PROPÓSITOS PIXELADOS

Ayer ya cayeron las gotas que necesitaba para saber que era septiembre. El calendario a veces no comprende que tiene que dar más señales que el pasar de hojas. En mi caso un maravilloso taco de Mafalda que me trajeron los Reyes, de lo que se deduce que esos reyes, los del Oriente de entonces, además de ser Magos, me conocen muy bien. Quizá fue que escribí muy bien mi carta o que soy una niña muy buena.

La tormenta era seca y contundente. Retumbaba en mi miedo disimulado. No poder dar rienda suelta al pánico es de las cosas más duras que hay, pero frente a dos hijas que saben de mi pavor hay que mantener la compostura, más que nada porque venían, entre la compasión y la poca vergüenza, a ver como estaba. De repente cayeron unas gotas del tamaño de la angustia que estaba pasando y todo acabó. Pero ya era septiembre y el cosmos se ponía en orden como los escritorios de las niñas limpias antes de hacer los deberes.

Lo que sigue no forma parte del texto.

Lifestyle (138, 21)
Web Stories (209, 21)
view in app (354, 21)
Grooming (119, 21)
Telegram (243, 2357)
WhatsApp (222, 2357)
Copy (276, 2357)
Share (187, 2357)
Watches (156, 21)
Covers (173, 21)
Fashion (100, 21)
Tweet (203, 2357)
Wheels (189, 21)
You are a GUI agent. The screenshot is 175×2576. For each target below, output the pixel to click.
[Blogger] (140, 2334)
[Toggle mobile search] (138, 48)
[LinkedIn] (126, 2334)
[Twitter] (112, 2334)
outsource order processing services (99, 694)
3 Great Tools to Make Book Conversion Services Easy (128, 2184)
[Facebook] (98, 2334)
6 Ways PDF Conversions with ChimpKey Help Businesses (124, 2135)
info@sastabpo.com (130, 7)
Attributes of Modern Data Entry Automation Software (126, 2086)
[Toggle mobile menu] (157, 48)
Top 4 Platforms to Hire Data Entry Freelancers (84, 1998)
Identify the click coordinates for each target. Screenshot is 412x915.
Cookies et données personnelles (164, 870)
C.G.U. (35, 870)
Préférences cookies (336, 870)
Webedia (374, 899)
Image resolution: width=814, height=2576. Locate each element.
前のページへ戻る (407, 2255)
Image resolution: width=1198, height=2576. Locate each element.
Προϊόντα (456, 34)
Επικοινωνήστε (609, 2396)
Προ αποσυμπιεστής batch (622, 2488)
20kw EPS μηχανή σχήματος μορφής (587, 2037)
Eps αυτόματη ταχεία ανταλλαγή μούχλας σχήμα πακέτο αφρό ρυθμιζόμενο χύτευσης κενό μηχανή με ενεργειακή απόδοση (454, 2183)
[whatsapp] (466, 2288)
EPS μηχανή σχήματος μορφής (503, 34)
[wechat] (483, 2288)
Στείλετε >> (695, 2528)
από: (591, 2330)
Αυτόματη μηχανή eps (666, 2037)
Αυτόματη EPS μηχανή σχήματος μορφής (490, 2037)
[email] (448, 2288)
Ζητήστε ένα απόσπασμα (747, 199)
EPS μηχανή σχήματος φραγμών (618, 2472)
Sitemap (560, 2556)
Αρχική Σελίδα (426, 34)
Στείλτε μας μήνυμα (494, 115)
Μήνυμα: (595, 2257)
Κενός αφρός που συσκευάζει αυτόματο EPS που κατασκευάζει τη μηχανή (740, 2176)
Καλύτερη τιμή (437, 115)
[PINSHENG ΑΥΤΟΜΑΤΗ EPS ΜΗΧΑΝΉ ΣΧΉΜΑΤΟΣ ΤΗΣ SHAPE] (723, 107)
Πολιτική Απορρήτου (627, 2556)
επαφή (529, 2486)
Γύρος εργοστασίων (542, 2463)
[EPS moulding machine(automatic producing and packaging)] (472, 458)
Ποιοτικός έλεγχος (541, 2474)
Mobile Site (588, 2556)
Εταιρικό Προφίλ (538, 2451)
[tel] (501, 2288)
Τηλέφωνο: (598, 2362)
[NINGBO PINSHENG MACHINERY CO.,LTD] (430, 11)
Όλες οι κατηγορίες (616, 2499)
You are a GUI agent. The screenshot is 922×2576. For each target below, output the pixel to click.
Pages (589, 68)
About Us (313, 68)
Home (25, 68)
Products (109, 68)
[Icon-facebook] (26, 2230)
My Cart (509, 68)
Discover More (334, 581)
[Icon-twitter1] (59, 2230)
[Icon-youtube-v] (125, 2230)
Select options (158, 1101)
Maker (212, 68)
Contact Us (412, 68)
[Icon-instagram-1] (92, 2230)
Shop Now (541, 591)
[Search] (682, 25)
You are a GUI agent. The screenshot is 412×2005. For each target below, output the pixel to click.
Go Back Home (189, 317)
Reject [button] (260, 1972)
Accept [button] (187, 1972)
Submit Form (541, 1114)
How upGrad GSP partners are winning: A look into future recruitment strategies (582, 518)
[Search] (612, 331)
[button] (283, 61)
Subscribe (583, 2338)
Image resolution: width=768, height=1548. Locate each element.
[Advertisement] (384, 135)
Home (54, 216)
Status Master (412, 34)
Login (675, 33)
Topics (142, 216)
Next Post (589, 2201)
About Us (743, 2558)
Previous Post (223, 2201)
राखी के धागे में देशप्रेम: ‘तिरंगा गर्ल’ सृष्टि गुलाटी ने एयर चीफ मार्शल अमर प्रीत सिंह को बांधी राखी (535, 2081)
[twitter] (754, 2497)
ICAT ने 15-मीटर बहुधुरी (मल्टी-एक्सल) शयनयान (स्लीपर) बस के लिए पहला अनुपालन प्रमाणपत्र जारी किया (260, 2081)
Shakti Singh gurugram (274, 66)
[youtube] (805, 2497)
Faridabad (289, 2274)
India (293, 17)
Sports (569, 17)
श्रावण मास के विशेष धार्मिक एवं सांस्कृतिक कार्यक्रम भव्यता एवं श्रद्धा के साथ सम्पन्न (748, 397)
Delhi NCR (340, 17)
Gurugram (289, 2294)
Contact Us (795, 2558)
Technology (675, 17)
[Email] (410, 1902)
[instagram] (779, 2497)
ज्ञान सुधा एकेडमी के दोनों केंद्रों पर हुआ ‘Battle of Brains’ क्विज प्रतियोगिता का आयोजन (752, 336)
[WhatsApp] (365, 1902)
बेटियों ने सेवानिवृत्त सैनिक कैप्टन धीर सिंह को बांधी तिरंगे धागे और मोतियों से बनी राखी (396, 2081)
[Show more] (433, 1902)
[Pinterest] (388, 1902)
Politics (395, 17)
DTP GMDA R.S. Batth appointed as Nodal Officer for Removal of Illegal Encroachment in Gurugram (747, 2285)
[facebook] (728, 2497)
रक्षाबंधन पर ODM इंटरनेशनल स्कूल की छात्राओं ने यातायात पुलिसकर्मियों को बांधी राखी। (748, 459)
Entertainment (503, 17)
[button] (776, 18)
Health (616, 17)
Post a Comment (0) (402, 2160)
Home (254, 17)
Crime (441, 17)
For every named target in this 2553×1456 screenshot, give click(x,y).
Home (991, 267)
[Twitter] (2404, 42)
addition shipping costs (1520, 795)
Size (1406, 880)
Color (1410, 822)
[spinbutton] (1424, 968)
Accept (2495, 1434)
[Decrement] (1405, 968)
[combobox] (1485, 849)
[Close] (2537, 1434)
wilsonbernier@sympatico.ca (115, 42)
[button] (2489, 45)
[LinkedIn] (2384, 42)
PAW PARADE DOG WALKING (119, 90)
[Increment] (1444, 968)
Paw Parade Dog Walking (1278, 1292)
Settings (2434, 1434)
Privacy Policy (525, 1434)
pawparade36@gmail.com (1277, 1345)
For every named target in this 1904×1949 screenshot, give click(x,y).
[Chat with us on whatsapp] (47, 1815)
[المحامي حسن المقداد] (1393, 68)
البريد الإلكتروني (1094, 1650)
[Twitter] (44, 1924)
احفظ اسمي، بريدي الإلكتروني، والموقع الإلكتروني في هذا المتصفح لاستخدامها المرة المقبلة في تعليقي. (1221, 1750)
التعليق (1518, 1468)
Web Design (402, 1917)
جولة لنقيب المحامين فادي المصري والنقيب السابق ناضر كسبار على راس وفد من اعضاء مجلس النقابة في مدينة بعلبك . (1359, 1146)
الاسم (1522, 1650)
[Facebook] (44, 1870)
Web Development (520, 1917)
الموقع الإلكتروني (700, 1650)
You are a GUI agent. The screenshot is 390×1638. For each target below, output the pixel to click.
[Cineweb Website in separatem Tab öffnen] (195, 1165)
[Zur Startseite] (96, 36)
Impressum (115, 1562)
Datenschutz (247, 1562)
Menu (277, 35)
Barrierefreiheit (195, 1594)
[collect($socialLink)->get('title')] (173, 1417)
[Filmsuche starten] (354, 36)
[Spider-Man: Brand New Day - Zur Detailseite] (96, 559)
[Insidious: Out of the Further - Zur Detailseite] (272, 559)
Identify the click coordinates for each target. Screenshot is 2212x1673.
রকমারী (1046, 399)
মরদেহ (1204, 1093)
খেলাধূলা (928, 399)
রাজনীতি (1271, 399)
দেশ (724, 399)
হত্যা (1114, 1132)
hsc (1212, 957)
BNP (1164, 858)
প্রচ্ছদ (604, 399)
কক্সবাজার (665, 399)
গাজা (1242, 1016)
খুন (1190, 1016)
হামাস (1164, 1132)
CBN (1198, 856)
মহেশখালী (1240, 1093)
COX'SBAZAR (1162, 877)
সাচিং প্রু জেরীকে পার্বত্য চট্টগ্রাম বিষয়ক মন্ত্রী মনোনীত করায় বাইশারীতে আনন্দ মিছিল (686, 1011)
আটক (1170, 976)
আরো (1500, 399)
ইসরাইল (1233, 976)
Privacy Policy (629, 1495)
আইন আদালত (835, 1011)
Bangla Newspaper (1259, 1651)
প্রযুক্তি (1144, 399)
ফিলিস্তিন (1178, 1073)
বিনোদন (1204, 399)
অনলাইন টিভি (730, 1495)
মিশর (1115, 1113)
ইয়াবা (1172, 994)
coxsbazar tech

La siguiente señal inequívoca es que los más ridículos coleccionables se anuncian en televisión, su conocida estrategia de marketing  me resulta absolutamente patética, pero es la última señal divina que necesito, cual Santo Tomás, de que ya comienza todo. Inciso: Esa estrategia es muy buena para prevenir mi Alzheimer porque me deja siempre multiplicando la letra pequeña para saber por cuánto sale la colección. Siempre es una cantidad loquísima, con la que se puede arreglar la cocina, el baño y mandar a un hijo a Harvard. Desde aquí un llamamiento a los creadores de coleccionables de septiembre: prueben a poner el primero a un precio irrisorio, de acuerdo, regálenlos como los álbumes de cromos en las puertas de los colegios, pero sean novedosos, lancen una colección con precio fijo y se les acaba el stock.  (Qué bien sienta ayudar con grandes ideas, soy un alma caritativa infravalorada).

Supongo que ya que estoy convencida de que el curso está aquí y que no hay manera de zafarse de lo que viene ha llegado el momento de las buenas intenciones, ese que en segunda convocatoria tiene el uno de Enero, que tampoco hay que precipitarse y siempre es bueno darse ( a uno mismo, sobre todo) una segunda oportunidad. Yo he reflexionado bastante sobre mis nuevas actitudes, rutinas y buenos deseos para conmigo misma. No es que sea egoísta, es que está tremendamente mal pensar por los demás. He llegado a serias conclusiones y no las he apuntado en un papel.

Como fracasaré en casi todos, porque humana soy y nada de lo humano me es ajeno (la frase no es mía), tampoco voy a hacerlas públicas, que además no creo que le interesen a nadie. Algunas son muy íntimas, otras relativamente inalcanzables y varias me dejan en mal lugar, porque yo sí sé que tengo defectos y quiero al menos pulirlos porque dudo de mi capacidad de hacerlos desaparecer. Ser excesivamente virtuosa es aburridísimo, todo sea dicho. Eso sí, un dato, mis propósitos van a ser de poco gasto que no estamos para grandes estipendios.

Así que cual gurú de tres al cuarto, libro de autoayuda o pasquín pro la felicidad en unicornio, os animo a poneros propósitos para no cumplirlos, para que el uno de Enero vuelvan a vuestra conciencia y os de un ataque de risa. Que la vida va de eso, de reírse, nada de tragedias si no somos capaces de cumplir un sueño, lo bonito de verdad es soñarlo y ya que el mundo real decida que hacer con nosotros.

Y si no faltáis al gimnasio de aquí a junio, avisadme que me pongo en pie a aplaudiros.